| SELECTED TEXT |
——————————
Body language

Just about every human emotion has been translated into dance. This ubiquitous art form can tell every story — from the myths of creation, through the journey of life, to death.

And it doesn’t necessarily stop there.

Although dance’s “body language” is easily understood as entertainment in the context of a performance, it can also play an important role in preserving traditional identities.

According to Victoria Ginn, author of The Spirited Earth — a photographic essay on traditional dance from South Asia to the South Pacific — intentional body movement holds the power to “instill moral and spiritual values, preserve traditional identity, give form and expression to the subtle truths and insights of the heart, pass on local myths, establish models of perfection, commune with deities, initiate the young into knowledge of life’s mysteries, maintain an equilibrium between the forces of light and shadow, assist spirits of the dead to return to their places of rebirth, and through all this … unite the performer and spectator with the divine in nature.”

But in many countries around the world, the modern age — with its emphasis on technology and increased disregard for whatever doesn’t follow its own relentless pace — has caused unique and long-standing regional customs, including indigenous dances, to disappear.

Ironically, a new school of dance has emerged in the heart of the very culture whose constant emphasis on the future threatens these ancient practices in their native lands. Many Americans are experiencing a growing interest in learning the traditional dances of foreign cultures. Even in our relatively small city, a myriad of ethnic dance styles are seriously studied by local residents. Often, the dancers aren’t native to the culture whose dances they practice — yet something calls them to learn these ancient movements.

The traditions of West Africa hold special interest for a large community of Ashevilleans, as embodied in the popular percussion-and-dance ensemble Common Ground. And classical Chinese dance — as both art and exercise — is taught by Mark Small at his Mountain Dragon Taiji/Gung Fu School. Meanwhile, the emergence of two new bellydancing groups shows that the lure of Middle Eastern rhythms is also strong here. Tribe Om sways toward the belly-dancing traditions of North Africa, while Rhythm of Isis finds inspiration in ancient schools of dance from Egypt, Turkey and Morocco.
——————————
| WORK TO COMPLETE |
1. In the text on dance, who teaches classical Chinese dance at the Mountain Dragon Taiji/Gung Fu School?
2. Write out the passage of the text on dance between "But in many" and "these ancient movements.", inclusive.

| DATA FOR REVIEW |
——————————
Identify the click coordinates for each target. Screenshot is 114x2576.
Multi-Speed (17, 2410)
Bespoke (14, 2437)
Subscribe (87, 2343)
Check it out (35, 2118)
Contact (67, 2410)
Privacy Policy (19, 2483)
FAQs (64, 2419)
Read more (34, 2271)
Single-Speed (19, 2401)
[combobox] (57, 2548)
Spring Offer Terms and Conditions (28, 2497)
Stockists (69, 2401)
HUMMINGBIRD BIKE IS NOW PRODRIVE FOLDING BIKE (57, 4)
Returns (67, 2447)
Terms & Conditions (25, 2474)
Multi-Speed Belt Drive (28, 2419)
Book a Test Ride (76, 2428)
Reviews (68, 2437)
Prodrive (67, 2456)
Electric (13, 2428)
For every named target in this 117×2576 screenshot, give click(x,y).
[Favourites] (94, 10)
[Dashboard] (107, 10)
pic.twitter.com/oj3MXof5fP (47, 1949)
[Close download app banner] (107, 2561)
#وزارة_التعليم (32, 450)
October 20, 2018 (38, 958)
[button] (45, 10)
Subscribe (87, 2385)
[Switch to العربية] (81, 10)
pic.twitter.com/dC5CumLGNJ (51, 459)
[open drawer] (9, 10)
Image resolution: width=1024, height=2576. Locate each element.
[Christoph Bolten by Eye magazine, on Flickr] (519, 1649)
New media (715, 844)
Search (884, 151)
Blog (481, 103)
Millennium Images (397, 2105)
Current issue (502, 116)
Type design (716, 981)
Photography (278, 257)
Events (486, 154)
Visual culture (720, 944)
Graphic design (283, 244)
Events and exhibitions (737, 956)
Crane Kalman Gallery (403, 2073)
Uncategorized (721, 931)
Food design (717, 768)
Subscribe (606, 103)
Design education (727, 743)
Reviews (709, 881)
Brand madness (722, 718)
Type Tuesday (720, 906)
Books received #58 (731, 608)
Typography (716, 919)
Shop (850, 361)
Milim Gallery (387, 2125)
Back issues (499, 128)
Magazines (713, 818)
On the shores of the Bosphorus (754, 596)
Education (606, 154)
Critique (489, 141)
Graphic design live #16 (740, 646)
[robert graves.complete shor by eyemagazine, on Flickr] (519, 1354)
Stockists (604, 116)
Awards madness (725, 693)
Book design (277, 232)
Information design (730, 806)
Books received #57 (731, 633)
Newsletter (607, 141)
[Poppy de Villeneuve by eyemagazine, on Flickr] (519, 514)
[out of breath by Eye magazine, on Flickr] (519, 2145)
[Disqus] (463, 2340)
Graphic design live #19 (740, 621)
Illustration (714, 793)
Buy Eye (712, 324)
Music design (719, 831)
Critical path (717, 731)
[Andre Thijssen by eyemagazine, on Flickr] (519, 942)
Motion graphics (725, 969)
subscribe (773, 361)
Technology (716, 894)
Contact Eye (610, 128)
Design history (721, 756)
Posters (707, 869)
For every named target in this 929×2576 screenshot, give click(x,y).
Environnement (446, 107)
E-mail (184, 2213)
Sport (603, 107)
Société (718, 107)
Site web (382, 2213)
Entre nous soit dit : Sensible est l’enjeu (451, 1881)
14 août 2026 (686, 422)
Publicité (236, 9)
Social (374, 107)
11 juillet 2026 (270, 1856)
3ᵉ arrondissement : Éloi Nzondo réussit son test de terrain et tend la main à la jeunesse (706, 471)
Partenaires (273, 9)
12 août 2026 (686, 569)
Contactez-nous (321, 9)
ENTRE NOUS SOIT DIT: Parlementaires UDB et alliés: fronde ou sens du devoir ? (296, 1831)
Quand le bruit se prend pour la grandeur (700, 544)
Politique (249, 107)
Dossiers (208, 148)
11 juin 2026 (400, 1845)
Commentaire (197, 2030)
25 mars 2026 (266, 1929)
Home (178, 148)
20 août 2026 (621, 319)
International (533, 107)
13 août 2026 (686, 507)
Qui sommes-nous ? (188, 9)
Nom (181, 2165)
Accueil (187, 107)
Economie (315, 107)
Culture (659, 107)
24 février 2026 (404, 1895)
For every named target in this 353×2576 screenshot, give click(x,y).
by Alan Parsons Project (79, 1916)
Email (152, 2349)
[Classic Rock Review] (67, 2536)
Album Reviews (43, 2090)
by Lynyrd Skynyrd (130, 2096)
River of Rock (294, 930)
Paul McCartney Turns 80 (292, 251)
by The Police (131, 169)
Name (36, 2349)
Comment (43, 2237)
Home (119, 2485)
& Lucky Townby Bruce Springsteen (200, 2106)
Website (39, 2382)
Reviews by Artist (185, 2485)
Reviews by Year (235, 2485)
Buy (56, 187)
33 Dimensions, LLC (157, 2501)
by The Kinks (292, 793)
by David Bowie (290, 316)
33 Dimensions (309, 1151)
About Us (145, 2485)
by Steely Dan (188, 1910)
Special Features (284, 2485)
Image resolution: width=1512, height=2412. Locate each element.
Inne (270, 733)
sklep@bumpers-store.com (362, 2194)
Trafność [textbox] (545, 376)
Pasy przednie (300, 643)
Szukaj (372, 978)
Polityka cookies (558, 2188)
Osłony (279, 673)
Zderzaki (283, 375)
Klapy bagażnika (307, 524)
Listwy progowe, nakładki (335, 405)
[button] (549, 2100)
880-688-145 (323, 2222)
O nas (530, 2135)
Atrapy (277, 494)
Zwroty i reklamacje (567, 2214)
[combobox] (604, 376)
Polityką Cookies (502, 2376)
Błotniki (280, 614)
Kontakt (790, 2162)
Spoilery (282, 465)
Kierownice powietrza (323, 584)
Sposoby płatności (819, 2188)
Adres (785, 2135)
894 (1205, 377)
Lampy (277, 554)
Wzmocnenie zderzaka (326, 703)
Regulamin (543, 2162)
——————————
| RESPONSES PER TASK |
1. Mark Small

2.
But in many countries around the world, the modern age — with its emphasis on technology and increased disregard for whatever doesn’t follow its own relentless pace — has caused unique and long-standing regional customs, including indigenous dances, to disappear.

Ironically, a new school of dance has emerged in the heart of the very culture whose constant emphasis on the future threatens these ancient practices in their native lands. Many Americans are experiencing a growing interest in learning the traditional dances of foreign cultures. Even in our relatively small city, a myriad of ethnic dance styles are seriously studied by local residents. Often, the dancers aren’t native to the culture whose dances they practice — yet something calls them to learn these ancient movements.